> **PROMPT**:
Give back the full data, retyped precisely.

DATASET EXCERPTS START

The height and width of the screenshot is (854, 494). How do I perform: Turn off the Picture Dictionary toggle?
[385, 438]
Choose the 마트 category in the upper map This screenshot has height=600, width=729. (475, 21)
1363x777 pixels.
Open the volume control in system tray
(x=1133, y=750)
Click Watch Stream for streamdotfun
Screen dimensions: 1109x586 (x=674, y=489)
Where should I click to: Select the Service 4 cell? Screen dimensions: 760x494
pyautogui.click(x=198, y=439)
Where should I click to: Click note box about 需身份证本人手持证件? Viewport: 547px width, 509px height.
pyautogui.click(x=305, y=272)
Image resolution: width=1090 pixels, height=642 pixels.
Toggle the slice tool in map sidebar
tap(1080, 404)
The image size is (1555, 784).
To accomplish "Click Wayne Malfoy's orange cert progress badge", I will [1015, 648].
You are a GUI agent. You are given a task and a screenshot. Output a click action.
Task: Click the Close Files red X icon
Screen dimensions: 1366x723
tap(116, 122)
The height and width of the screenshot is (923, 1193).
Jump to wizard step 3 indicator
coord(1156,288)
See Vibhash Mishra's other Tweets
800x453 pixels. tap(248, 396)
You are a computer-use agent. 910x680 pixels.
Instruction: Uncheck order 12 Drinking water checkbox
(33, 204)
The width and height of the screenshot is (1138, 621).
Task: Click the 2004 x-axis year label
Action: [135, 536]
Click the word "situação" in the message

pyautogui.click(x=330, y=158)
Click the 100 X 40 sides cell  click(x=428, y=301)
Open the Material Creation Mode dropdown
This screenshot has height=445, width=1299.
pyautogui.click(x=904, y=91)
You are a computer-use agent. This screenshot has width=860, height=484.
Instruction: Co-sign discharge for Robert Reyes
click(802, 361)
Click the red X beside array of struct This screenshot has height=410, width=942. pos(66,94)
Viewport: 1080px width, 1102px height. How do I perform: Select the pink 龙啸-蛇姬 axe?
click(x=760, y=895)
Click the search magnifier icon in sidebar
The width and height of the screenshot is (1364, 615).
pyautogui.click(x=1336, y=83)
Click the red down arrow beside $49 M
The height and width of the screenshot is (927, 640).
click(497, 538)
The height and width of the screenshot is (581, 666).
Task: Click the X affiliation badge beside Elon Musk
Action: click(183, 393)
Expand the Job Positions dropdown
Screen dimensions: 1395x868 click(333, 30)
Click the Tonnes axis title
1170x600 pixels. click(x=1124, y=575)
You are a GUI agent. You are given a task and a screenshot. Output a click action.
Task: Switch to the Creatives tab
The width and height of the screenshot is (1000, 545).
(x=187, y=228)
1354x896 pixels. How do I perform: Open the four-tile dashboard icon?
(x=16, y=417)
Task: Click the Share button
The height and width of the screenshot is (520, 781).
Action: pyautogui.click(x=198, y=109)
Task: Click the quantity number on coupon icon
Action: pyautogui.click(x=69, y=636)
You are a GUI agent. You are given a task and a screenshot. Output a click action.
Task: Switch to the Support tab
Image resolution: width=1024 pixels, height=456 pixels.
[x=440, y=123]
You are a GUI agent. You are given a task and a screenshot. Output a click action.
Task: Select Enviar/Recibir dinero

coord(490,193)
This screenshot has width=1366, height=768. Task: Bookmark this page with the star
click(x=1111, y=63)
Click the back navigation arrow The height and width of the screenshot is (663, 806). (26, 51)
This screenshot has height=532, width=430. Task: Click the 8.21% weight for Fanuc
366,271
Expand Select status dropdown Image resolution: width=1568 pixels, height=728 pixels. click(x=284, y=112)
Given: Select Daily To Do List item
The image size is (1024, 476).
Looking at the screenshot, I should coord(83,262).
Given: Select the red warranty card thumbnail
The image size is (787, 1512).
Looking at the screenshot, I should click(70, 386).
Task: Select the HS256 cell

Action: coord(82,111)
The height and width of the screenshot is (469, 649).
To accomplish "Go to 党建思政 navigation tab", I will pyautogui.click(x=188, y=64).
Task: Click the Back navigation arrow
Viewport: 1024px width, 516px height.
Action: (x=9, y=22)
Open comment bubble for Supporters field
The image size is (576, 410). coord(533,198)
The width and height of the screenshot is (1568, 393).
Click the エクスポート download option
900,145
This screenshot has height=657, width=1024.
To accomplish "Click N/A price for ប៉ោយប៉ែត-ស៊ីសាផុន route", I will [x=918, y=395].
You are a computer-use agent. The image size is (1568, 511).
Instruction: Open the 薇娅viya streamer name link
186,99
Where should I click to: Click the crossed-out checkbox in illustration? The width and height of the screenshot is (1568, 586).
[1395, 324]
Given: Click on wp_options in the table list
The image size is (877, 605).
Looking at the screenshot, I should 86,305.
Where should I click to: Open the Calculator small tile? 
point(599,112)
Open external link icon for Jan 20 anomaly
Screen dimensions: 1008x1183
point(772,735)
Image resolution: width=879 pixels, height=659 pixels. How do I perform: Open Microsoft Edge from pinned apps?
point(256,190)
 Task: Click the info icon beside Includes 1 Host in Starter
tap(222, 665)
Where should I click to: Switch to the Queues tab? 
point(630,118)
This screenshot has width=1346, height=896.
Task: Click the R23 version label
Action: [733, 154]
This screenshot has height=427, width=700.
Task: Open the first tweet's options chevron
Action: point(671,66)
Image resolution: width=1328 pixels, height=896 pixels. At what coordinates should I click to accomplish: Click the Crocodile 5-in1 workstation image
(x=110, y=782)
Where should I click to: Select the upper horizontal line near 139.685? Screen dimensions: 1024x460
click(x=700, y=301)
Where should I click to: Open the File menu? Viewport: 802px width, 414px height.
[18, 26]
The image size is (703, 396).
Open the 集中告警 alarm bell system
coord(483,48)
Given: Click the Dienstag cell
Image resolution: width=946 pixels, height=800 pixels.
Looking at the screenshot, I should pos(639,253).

DATASET EXCERPTS END

> **EXERCISE RESULT**:
The height and width of the screenshot is (854, 494). How do I perform: Turn off the Picture Dictionary toggle?
[385, 438]
Choose the 마트 category in the upper map This screenshot has height=600, width=729. (475, 21)
1363x777 pixels.
Open the volume control in system tray
(x=1133, y=750)
Click Watch Stream for streamdotfun
Screen dimensions: 1109x586 (x=674, y=489)
Where should I click to: Select the Service 4 cell? Screen dimensions: 760x494
pyautogui.click(x=198, y=439)
Where should I click to: Click note box about 需身份证本人手持证件? Viewport: 547px width, 509px height.
pyautogui.click(x=305, y=272)
Image resolution: width=1090 pixels, height=642 pixels.
Toggle the slice tool in map sidebar
tap(1080, 404)
The image size is (1555, 784).
To accomplish "Click Wayne Malfoy's orange cert progress badge", I will [1015, 648].
You are a GUI agent. You are given a task and a screenshot. Output a click action.
Task: Click the Close Files red X icon
Screen dimensions: 1366x723
tap(116, 122)
The height and width of the screenshot is (923, 1193).
Jump to wizard step 3 indicator
coord(1156,288)
See Vibhash Mishra's other Tweets
800x453 pixels. tap(248, 396)
You are a computer-use agent. 910x680 pixels.
Instruction: Uncheck order 12 Drinking water checkbox
(33, 204)
The width and height of the screenshot is (1138, 621).
Task: Click the 2004 x-axis year label
Action: [135, 536]
Click the word "situação" in the message

pyautogui.click(x=330, y=158)
Click the 100 X 40 sides cell  click(x=428, y=301)
Open the Material Creation Mode dropdown
This screenshot has height=445, width=1299.
pyautogui.click(x=904, y=91)
You are a computer-use agent. This screenshot has width=860, height=484.
Instruction: Co-sign discharge for Robert Reyes
click(802, 361)
Click the red X beside array of struct This screenshot has height=410, width=942. pos(66,94)
Viewport: 1080px width, 1102px height. How do I perform: Select the pink 龙啸-蛇姬 axe?
click(x=760, y=895)
Click the search magnifier icon in sidebar
The width and height of the screenshot is (1364, 615).
pyautogui.click(x=1336, y=83)
Click the red down arrow beside $49 M
The height and width of the screenshot is (927, 640).
click(497, 538)
The height and width of the screenshot is (581, 666).
Task: Click the X affiliation badge beside Elon Musk
Action: click(183, 393)
Expand the Job Positions dropdown
Screen dimensions: 1395x868 click(333, 30)
Click the Tonnes axis title
1170x600 pixels. click(x=1124, y=575)
You are a GUI agent. You are given a task and a screenshot. Output a click action.
Task: Switch to the Creatives tab
The width and height of the screenshot is (1000, 545).
(x=187, y=228)
1354x896 pixels. How do I perform: Open the four-tile dashboard icon?
(x=16, y=417)
Task: Click the Share button
The height and width of the screenshot is (520, 781).
Action: pyautogui.click(x=198, y=109)
Task: Click the quantity number on coupon icon
Action: pyautogui.click(x=69, y=636)
You are a GUI agent. You are given a task and a screenshot. Output a click action.
Task: Switch to the Support tab
Image resolution: width=1024 pixels, height=456 pixels.
[x=440, y=123]
You are a GUI agent. You are given a task and a screenshot. Output a click action.
Task: Select Enviar/Recibir dinero

coord(490,193)
This screenshot has width=1366, height=768. Task: Bookmark this page with the star
click(x=1111, y=63)
Click the back navigation arrow The height and width of the screenshot is (663, 806). (26, 51)
This screenshot has height=532, width=430. Task: Click the 8.21% weight for Fanuc
366,271
Expand Select status dropdown Image resolution: width=1568 pixels, height=728 pixels. click(x=284, y=112)
Given: Select Daily To Do List item
The image size is (1024, 476).
Looking at the screenshot, I should coord(83,262).
Given: Select the red warranty card thumbnail
The image size is (787, 1512).
Looking at the screenshot, I should click(70, 386).
Task: Select the HS256 cell

Action: coord(82,111)
The height and width of the screenshot is (469, 649).
To accomplish "Go to 党建思政 navigation tab", I will pyautogui.click(x=188, y=64).
Task: Click the Back navigation arrow
Viewport: 1024px width, 516px height.
Action: (x=9, y=22)
Open comment bubble for Supporters field
The image size is (576, 410). coord(533,198)
The width and height of the screenshot is (1568, 393).
Click the エクスポート download option
900,145
This screenshot has height=657, width=1024.
To accomplish "Click N/A price for ប៉ោយប៉ែត-ស៊ីសាផុន route", I will [x=918, y=395].
You are a computer-use agent. The image size is (1568, 511).
Instruction: Open the 薇娅viya streamer name link
186,99
Where should I click to: Click the crossed-out checkbox in illustration? The width and height of the screenshot is (1568, 586).
[1395, 324]
Given: Click on wp_options in the table list
The image size is (877, 605).
Looking at the screenshot, I should 86,305.
Where should I click to: Open the Calculator small tile? 
point(599,112)
Open external link icon for Jan 20 anomaly
Screen dimensions: 1008x1183
point(772,735)
Image resolution: width=879 pixels, height=659 pixels. How do I perform: Open Microsoft Edge from pinned apps?
point(256,190)
 Task: Click the info icon beside Includes 1 Host in Starter
tap(222, 665)
Where should I click to: Switch to the Queues tab? 
point(630,118)
This screenshot has width=1346, height=896.
Task: Click the R23 version label
Action: [733, 154]
This screenshot has height=427, width=700.
Task: Open the first tweet's options chevron
Action: point(671,66)
Image resolution: width=1328 pixels, height=896 pixels. At what coordinates should I click to accomplish: Click the Crocodile 5-in1 workstation image
(x=110, y=782)
Where should I click to: Select the upper horizontal line near 139.685? Screen dimensions: 1024x460
click(x=700, y=301)
Where should I click to: Open the File menu? Viewport: 802px width, 414px height.
[18, 26]
The image size is (703, 396).
Open the 集中告警 alarm bell system
coord(483,48)
Given: Click the Dienstag cell
Image resolution: width=946 pixels, height=800 pixels.
Looking at the screenshot, I should pos(639,253).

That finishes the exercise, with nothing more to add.